Last weekend, my oldest son took me to see Roger Daltrey perform the Who’s Tommy. It was a great experience made even better by sitting in the third row on the floor. I really enjoyed myself and the time spent with my son. Daltrey, at 67, is still something to see. His voice is not what it was once was, but as he explained, he has had two operations on his throat in the last two years.

The stage at Rexall for Tommy

The first part of the concert was Tommy – played straight through. It was brilliant. No, it wasn’t the Who but the musicians were solid and having Daltrey and Pete’s brother, Simon on stage made it wonderful. Simon Townsend doesn’t have the same voice as Pete but there are elements of Pete that you can hear in Simon. And really, I wasn’t expecting the Who in all their glory – but what I got, I was more than happy with.

There was no break and the second part of the concert was old Who songs, some from Roger’s solo career and a Johnny Cash medley! A full set list can be found here.

Roger Daltrey

And, as an added bonus, the concert was recorded at the front of house and available for download 48 hours after the concert. This is really smart marketing. I don’t know of many groups that don’t record the music at the sound booth so why not make it available. For $15.95, I now have the entire concert to enjoy whenever I want. I have always found I never really remember the “music” from a concert – it is usually something like the jerk in front who spilled his beer or the screw ups on stage, but now having the music is a real treat. When we saw the Who in 2006, they marketed both a DVD as well as a CD – that is inspired thinking.

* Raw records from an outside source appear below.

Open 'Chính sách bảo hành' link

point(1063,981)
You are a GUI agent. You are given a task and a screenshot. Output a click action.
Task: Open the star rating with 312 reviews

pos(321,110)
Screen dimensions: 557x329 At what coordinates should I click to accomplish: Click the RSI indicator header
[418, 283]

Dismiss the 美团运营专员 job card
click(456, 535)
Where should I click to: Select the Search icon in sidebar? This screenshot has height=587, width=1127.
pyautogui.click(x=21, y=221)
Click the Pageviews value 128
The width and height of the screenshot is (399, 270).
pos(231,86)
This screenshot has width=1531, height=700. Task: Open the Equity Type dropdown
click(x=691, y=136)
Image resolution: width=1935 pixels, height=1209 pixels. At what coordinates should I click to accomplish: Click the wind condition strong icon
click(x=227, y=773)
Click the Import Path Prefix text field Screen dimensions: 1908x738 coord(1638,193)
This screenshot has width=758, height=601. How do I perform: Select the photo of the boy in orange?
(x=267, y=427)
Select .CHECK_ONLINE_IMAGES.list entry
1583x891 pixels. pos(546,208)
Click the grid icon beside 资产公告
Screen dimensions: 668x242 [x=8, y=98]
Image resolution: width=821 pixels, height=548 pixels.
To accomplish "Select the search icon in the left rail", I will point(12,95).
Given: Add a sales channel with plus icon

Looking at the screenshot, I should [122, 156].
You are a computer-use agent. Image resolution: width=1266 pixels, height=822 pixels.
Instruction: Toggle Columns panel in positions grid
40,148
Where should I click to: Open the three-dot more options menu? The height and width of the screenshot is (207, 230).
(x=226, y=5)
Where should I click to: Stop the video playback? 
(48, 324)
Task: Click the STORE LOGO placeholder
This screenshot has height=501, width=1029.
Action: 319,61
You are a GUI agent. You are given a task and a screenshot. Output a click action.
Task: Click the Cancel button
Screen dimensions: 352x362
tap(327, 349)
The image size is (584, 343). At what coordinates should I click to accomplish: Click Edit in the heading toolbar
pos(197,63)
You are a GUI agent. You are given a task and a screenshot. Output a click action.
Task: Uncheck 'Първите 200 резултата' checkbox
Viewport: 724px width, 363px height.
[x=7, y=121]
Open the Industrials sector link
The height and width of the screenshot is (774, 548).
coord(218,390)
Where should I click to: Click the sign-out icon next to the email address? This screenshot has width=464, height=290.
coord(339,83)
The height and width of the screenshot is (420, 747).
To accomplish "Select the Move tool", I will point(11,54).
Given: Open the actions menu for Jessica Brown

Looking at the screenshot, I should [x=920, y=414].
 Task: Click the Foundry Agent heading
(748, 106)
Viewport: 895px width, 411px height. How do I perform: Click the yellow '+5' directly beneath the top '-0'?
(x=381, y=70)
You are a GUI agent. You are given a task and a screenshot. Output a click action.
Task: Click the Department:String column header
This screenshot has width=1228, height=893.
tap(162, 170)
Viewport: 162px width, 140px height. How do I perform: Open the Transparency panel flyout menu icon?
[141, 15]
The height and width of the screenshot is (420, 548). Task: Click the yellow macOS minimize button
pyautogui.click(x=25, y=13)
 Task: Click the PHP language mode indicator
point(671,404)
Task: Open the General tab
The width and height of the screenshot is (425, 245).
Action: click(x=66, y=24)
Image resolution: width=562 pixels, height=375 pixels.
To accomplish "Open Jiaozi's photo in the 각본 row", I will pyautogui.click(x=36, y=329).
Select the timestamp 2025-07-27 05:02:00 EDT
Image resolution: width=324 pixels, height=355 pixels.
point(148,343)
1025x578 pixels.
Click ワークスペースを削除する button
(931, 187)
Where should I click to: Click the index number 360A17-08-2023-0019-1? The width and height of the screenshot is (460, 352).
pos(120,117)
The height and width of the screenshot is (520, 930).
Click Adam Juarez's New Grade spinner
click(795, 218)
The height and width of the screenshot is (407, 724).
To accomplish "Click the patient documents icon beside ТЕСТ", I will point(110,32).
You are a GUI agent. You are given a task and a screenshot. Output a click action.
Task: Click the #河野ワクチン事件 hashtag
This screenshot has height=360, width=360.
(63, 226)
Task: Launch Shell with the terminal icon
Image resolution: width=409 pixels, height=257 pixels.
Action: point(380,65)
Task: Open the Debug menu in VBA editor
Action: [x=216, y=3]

Simon Townsend and Jon Button

So where does the forbidden stuff come in? Of all the Who albums, Tommy is in the top 2 – hard really to pick just one. When it was first released, I got my album copy with all the neat stuff like a poster and lyric book. But there is another reason why Tommy is dear to my heart.

When I was in Grade 12, I started going out with a girl named Christine. The forbidden aspect was she was in Grade 13! You didn’t do stuff like that in those days. I remember she even took some flak from her classmates for going out with me. She was pretty, smart, musical and artistic. We went to movies, art galleries and saw quite a few concerts together. In the summer, one of our favourite places was the Toronto Island. We would pack some food (and some wine) and spend the day walking around the quieter parts of the island. I had been working part-time and had finally saved up to buy one of my first major purchases – a good portable radio.

Downtown as seen from Toronto Island

So one warm Saturday afternoon, Chris and I headed to the island for a picnic. The Island was always a great place to go when it was hot and humid. We found a spot on the inner harbour that pleasure boats tied up to and had a power source at the dock. There were no boats around so we spread out and I used the power to run the radio. It was one of those moments you really didn’t want to end. Chris, besides being very smart and pretty, was really good company – it seemed like we could talk about anything. We were enjoying everything about the setting when CHUM-FM started to play Tommy – and they didn’t stop. They played it from beginning to end with no breaks and we enjoyed every moment of it. So not only does Tommy mean the music of my youth, it brings back that summer afternoon where there were no cares in the world and the company of someone special.